アラタの存在を竜胆財閥や十三使徒が認識したのは、ミリアを確保する際の邪魔としての存在である筈だ。しかし、その時点でアラタとミリアは親しいと言って過言ではない存在だった。彼の言う「最初」と言う言葉には合致していないように思える。
「ああ、そう言えば言っていなかったね。そもそも、改竄犯罪取締官である君をミリア君に近付けさせたのは、我々だ」
「……は?」
竜胆の口から放たれた予想もしなかった言葉に、アラタは思わず口を大きく開いて呆然としてしまった。

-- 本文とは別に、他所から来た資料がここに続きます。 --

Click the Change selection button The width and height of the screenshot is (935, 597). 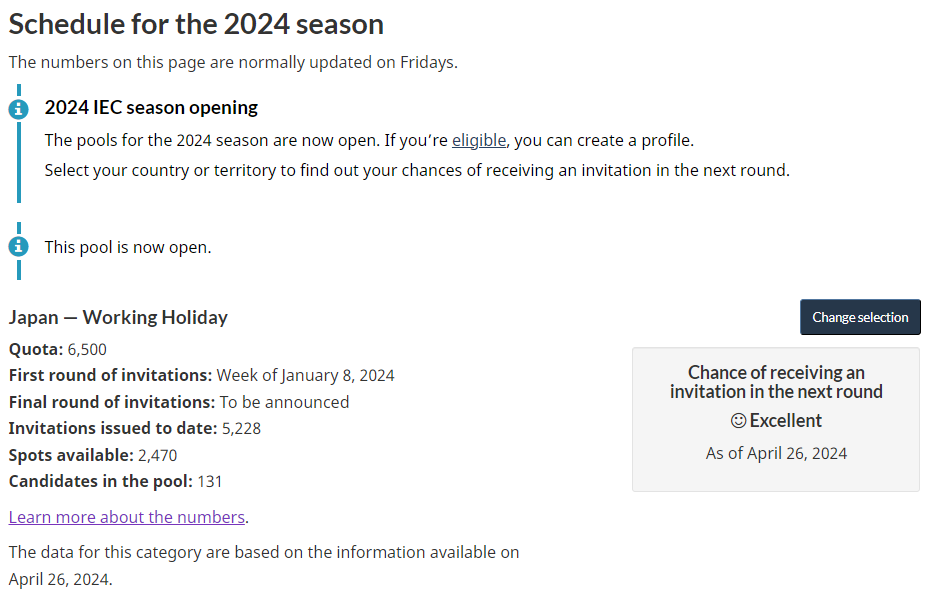point(860,317)
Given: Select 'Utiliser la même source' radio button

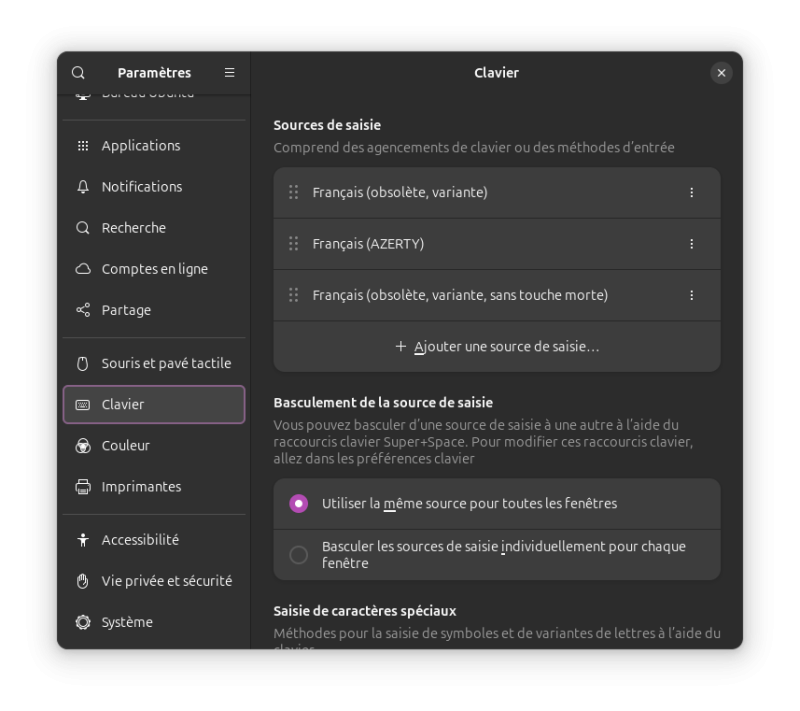Looking at the screenshot, I should [x=298, y=503].
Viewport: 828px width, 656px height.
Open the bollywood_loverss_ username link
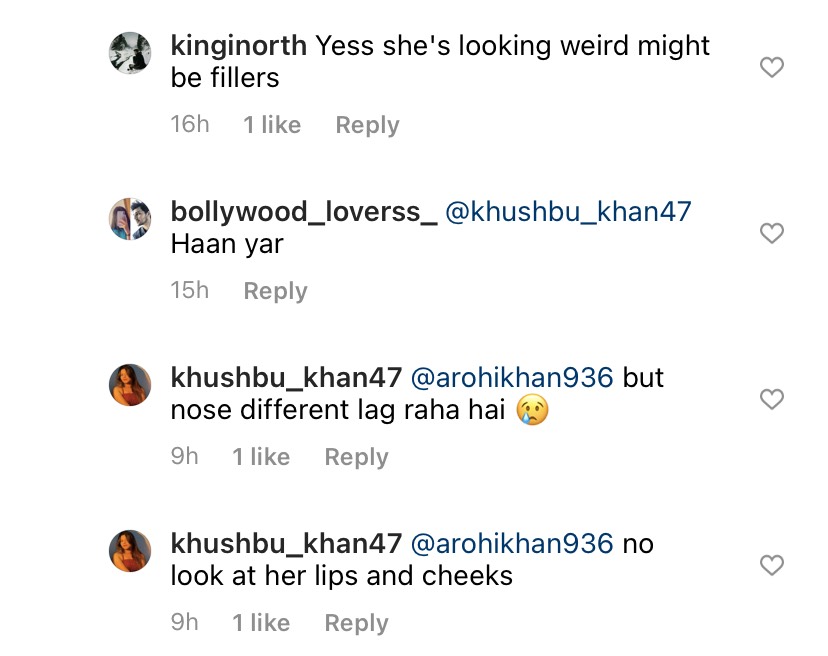point(304,212)
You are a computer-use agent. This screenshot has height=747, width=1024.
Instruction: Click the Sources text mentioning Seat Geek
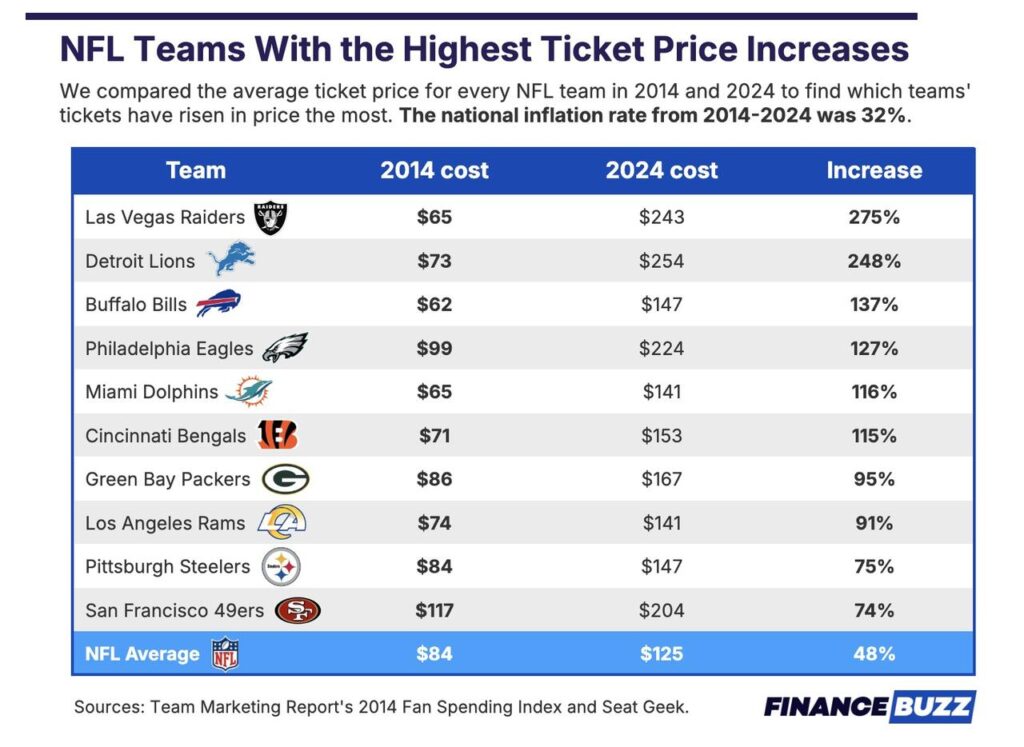[x=381, y=707]
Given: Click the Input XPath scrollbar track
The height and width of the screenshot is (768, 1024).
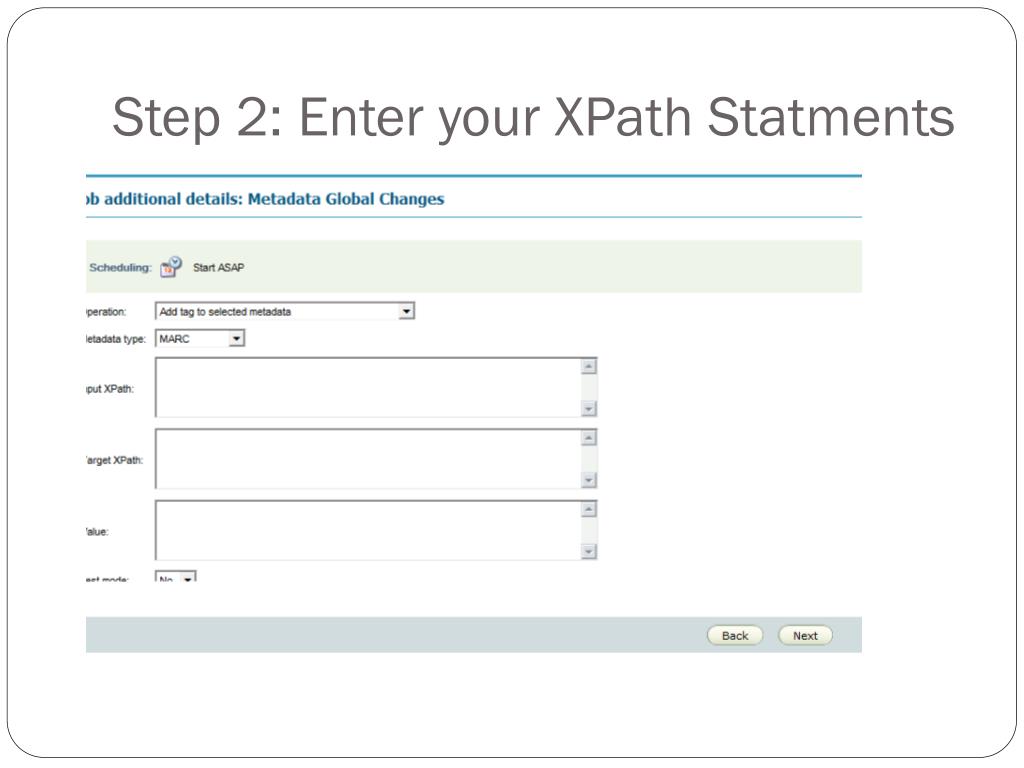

「不幸な事故により不破教授を失った我々は、彼の家族を探していた。ミリア君はその候補として目を付けていたのだが、中々隙を見せてくれなくてね。我々が直接動くのは正体をハッキリさせてからにしたかった故、つつくために改竄犯罪取締官を嗾けたのだよ」
「莫迦な! 改竄犯罪取締官は疑義リストを元に動く。疑義リストはシステムから直接出力されるから改竄することは不可能だ!」
「疑義リスト自体は改竄不可能でも、それを運営する者を動かすことは可能だということだよ」
「そんな……それじゃ、ミリアが疑義リストに載っていたという話は」
「嘘……」
竜胆の言葉が正しければ、アラタが改竄犯罪取締官として派遣された根拠であるミリアが疑義リストに載っていたという事実自体が存在しないことになる。
「まぁもっとも、ミリア君には別に心当たりがあったようだがね」
「う」
竜胆の言葉に、ミリアは軽く呻いた。ミリアがあの部屋でアラタに告白した過去の改竄の罪は、アラタが派遣された疑義リストには全く関係なかったのだ。つまり、彼女は無駄に自分の罪を告げてしまったことになる。黙っていればそれで済んだものを、墓穴を掘ってしまったのだ。
「そもそも、システムへのアクセス権を用いて改竄したのであれば、疑義リストに出ることはないだろう。正規の管理者権限で書き換えているわけだからな」
「それは……」
竜胆の言う通り、疑義リストで検出されるのは不正なポイント変動などが主だ。管理者権限を用いてポイントを書き換えた場合、それを検出するのは非常に困難だというのは頷ける。それに、ミリアが改竄行為を行ったのは昔の話であり、今更疑義リストに上がることも考え難い。他に心当たりも無かったため過去の行為が露見したと考えた二人だったが、蓋を開けてみれば的外れな推論だったのだ。
「さて、無駄な話はこれくらいとしよう。そろそろ答えを聞かせてもらおうか」
思わぬ真実に動揺するミリアに、竜胆は最後通牒を突き付けた。ミリアの方も真剣な表情になって、アラタの首筋に突き付けられたナイフを横目で見た。
「ダメだ、ミリア! アクセスコードは話すな! ぐっ……」
「余計なことは言わないでください」
ミリアを制止しようと声を上げたアラタだが、シオンが髪を掴んだままの手を後ろに引いたことによって痛みに呻いた。しかし、彼は痛みを堪えながら言葉を続けた。
「コイツらにとって、アクセスコードは未来の生命線だ! それを知った者を無事に帰す筈がない! 喋れば殺されるぞ!」
「ああ、成程。君らをこの場から外させないのは失敗だったか」
ミリアから聞き出したアクセスコードを使って今後の支配を画策している竜胆財閥にとって、他者にアクセスコードを知られることは何としても避けなければいけない事態だ。それにも関わらず、彼らの居る場所で聞き出そうとしている時点で、アラタやルイ、あるいはミリア自身すらも無事に帰すつもりがないことが分かる。それをアラタに指摘され、竜胆は苦笑を浮かべた。その態度から、彼の推測が的を射ていることが見て取れた。
少しの間、迷いを浮かべていたミリアは、やがて覚悟を決めたのか静かな声で竜胆達に向かって話し始めた。
「貴方達は一つ勘違いしてる」
「勘違い? 一体何をかね」
ミリアがふいに告げた言葉に、竜胆は怪訝そうな表情になり、シオンは従おうとしない彼女の態度に顔を強張らせた。
「お父さんはその端末を私のために用意してくれた。その端末は、私以外の人が使おうと思っても使えない」
「……どういうことだ?」
「キー部分に指紋認証が入ってる。私以外の指紋で正しいアクセスコードを入力した場合、端末は二度と使えなくなる」
ミリアの言葉に、竜胆はジッと彼女の目を見据えた。ミリアは彼の視線を真っ向から受け止め、目を逸らさない。
やがて竜胆は諦めたように破顔した。
「真実かハッタリか、賭けるには分が悪いな」
苦笑を浮かべた彼は肩を竦めてミリアへと尋ねた。
「それで、要求は何かね」
「彼の、アラタの命を助けて」
「ミリア!?」
ミリアの言葉を聞いたアラタが驚愕の声を上げる。しかし、彼女は落ち着いたまま表情を変えない。竜胆はミリアの条件に頷いた。
「よかろう。但し、君が素直に我々に協力することと、彼が二度と我々の前に姿を見せないことが条件だ」
「……分かった」
竜胆が逆に提示した条件に、ミリアは一瞬だけアラタの方に視線を向けた後、ゆっくりと頷いた。